L’exercice de planification régionale de la Conférence régionale des élus Montérégie Est et ses effets sur le développement des capacités des parties prenantes et sur le développement du territoire

120 Les répondants rencontrés se sont dits très satisfaits du résultat. Ils trouvent ce résultat rigoureux et complet, même si plusieurs considèrent, comme noté plus haut, que le plan aurait pu être plus concis. Le plan aurait permis à la CRÉ d’orienter ses choix en termes d’utilisation du Fonds de développement régional. Il aurait permis à la direction de la CRÉ d’appuyer certaines orientations face au CA. Il aurait aussi facilité le travail de planification des conseillères et des conseillers. L’utilité première du plan en est réellement une d’orientation des actions de la CRÉ et des conseillères et conseillers.
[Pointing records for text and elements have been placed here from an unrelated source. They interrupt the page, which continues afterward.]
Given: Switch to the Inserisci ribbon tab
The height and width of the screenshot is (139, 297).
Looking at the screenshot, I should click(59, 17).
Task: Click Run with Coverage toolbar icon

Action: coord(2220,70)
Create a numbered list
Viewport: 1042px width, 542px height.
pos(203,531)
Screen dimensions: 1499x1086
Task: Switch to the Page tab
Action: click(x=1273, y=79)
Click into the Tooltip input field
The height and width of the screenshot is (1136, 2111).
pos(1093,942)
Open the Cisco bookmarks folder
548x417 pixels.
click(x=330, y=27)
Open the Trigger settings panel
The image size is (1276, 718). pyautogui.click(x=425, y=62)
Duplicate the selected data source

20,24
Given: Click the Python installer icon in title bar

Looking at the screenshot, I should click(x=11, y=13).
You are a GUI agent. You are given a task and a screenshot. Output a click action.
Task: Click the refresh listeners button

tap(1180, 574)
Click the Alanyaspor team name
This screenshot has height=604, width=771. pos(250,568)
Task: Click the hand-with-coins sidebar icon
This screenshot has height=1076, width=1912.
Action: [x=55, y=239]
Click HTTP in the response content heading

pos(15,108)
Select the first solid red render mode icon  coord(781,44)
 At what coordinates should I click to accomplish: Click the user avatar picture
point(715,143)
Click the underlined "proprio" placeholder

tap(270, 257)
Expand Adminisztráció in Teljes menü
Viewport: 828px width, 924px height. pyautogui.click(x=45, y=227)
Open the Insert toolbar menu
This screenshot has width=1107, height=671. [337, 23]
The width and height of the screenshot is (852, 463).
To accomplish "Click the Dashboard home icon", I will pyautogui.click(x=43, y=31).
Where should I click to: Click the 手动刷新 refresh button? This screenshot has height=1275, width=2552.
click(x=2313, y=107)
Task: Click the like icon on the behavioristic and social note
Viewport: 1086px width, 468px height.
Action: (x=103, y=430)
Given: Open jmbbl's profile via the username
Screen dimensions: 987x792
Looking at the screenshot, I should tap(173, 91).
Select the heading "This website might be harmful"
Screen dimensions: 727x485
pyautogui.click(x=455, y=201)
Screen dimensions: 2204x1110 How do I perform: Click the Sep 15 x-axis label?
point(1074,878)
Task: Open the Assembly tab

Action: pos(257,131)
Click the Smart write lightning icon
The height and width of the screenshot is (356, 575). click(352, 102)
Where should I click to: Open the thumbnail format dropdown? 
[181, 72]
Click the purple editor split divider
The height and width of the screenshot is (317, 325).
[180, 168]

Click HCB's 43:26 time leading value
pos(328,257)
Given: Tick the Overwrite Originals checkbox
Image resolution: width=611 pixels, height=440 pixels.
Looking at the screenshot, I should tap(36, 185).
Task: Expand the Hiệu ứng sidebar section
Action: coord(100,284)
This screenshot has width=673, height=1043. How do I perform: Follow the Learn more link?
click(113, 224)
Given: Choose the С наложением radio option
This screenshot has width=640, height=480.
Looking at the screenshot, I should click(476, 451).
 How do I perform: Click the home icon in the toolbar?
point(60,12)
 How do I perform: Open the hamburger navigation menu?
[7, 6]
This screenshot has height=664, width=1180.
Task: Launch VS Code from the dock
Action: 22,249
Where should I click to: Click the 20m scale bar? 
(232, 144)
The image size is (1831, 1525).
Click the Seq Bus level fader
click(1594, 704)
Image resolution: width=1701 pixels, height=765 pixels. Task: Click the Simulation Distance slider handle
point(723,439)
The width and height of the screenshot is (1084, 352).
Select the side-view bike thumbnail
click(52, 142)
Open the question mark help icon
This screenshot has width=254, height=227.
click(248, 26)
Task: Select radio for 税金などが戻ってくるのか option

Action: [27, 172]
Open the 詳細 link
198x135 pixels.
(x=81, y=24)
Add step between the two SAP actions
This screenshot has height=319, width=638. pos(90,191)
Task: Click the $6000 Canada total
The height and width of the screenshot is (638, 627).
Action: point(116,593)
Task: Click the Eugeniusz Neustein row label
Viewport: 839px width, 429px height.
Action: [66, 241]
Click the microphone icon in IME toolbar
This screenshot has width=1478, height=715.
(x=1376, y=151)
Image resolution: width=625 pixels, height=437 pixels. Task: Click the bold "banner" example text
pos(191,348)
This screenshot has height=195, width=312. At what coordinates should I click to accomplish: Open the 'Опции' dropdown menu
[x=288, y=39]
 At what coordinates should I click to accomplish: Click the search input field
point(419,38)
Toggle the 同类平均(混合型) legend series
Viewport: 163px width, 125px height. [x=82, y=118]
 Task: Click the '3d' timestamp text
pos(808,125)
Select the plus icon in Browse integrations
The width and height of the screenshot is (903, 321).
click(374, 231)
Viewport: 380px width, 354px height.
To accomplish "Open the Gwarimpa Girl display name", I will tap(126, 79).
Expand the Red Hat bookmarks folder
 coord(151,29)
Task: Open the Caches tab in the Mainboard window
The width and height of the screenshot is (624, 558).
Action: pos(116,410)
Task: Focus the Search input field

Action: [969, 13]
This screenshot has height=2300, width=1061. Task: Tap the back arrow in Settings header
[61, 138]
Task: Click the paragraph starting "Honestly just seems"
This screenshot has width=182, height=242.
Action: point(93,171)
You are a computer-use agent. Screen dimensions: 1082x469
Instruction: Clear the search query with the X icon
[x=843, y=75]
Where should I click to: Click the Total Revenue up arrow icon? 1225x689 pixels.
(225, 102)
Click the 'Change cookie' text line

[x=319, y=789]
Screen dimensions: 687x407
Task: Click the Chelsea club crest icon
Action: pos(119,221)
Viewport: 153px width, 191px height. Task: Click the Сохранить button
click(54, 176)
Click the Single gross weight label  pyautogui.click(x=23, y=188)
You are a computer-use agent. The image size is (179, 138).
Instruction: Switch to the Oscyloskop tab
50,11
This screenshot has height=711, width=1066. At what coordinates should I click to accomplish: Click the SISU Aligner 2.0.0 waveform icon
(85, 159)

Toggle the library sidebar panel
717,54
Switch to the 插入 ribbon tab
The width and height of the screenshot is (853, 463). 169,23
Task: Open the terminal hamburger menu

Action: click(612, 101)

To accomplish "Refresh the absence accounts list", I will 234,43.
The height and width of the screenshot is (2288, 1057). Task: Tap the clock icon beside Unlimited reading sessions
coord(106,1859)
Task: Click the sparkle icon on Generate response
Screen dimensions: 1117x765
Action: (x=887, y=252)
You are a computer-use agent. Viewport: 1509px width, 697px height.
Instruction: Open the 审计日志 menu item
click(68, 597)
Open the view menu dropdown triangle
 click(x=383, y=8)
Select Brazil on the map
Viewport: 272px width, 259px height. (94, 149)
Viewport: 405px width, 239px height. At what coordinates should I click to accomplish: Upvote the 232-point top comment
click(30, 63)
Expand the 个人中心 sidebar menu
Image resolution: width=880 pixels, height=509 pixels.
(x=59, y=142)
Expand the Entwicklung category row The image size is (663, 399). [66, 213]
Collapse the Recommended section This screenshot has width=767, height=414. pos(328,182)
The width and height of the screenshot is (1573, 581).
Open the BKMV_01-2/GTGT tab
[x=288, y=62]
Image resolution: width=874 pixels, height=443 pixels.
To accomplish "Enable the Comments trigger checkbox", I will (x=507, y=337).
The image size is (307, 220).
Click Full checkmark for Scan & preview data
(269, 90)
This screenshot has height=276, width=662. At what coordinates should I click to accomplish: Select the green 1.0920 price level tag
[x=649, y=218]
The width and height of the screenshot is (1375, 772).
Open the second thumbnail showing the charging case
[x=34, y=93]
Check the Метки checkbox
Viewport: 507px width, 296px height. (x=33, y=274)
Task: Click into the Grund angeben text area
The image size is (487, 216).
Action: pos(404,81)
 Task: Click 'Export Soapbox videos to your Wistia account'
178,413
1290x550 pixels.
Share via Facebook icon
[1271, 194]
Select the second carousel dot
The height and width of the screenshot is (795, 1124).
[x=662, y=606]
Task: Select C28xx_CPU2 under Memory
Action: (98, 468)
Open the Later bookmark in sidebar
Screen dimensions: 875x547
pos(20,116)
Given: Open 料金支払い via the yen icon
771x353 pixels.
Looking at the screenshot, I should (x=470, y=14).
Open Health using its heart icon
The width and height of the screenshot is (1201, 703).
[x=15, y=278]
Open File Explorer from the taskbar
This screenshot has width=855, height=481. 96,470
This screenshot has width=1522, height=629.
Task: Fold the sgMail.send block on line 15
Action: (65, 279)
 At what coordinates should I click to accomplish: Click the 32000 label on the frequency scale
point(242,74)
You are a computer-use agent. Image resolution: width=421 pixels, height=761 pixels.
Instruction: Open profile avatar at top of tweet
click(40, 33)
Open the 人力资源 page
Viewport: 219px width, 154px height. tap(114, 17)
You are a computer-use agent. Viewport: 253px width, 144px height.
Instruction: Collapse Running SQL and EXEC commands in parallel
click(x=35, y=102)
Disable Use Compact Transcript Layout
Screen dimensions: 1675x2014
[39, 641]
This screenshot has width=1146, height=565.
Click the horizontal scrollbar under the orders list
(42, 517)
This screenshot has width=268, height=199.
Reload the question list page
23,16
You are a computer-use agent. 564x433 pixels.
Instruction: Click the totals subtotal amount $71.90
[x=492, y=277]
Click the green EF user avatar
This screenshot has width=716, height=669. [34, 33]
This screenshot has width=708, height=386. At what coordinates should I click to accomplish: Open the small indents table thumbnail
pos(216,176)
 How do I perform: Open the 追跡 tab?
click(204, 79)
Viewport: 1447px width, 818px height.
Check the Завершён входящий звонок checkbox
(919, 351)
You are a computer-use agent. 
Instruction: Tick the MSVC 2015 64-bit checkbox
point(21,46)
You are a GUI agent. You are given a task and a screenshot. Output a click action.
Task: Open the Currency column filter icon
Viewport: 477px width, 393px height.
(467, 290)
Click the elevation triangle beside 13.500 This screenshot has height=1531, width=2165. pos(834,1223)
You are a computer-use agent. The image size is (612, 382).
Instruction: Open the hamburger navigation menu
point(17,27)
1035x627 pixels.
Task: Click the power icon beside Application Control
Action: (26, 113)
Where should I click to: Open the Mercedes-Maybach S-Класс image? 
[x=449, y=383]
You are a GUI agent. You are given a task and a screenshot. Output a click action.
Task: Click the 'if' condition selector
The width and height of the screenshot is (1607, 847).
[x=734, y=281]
Le plan aurait pu aussi orienter le travail des CRC. L’arrimage entre les CRC et le PQDD se faisant par les conseillers qui animent les CRC, ils auraient assuré l’arrimage entre les plans d’action des CRC et le PQDD. Il est clair que le PQDD est plutôt un outil interne de la CRÉ qu’un moyen de mobiliser l’ensemble des acteurs de la région pour sa mise en œuvre. Il aurait permis de justifier face aux acteurs de la région les choix de la CRÉ. Il aurait aussi encadré la relation entre la CRÉ et les acteurs lors des appels d’offres réalisés avec le Fonds de développement régional. La matrice développée dans le plan qui croise les enjeux et les stratégies est éclairante à ce niveau, comme le souligne un répondant : « force est d’admettre que tu la regardes puis ça fait peur ». (E6) Cette matrice n’était pas accessible pour un acteur du milieu. C’était réellement un outil de gestion interne. Il était apprécié de l’équipe : « Par contre nous ici c’est un outil de travail incroyable. Moi je l’adore! » (E4)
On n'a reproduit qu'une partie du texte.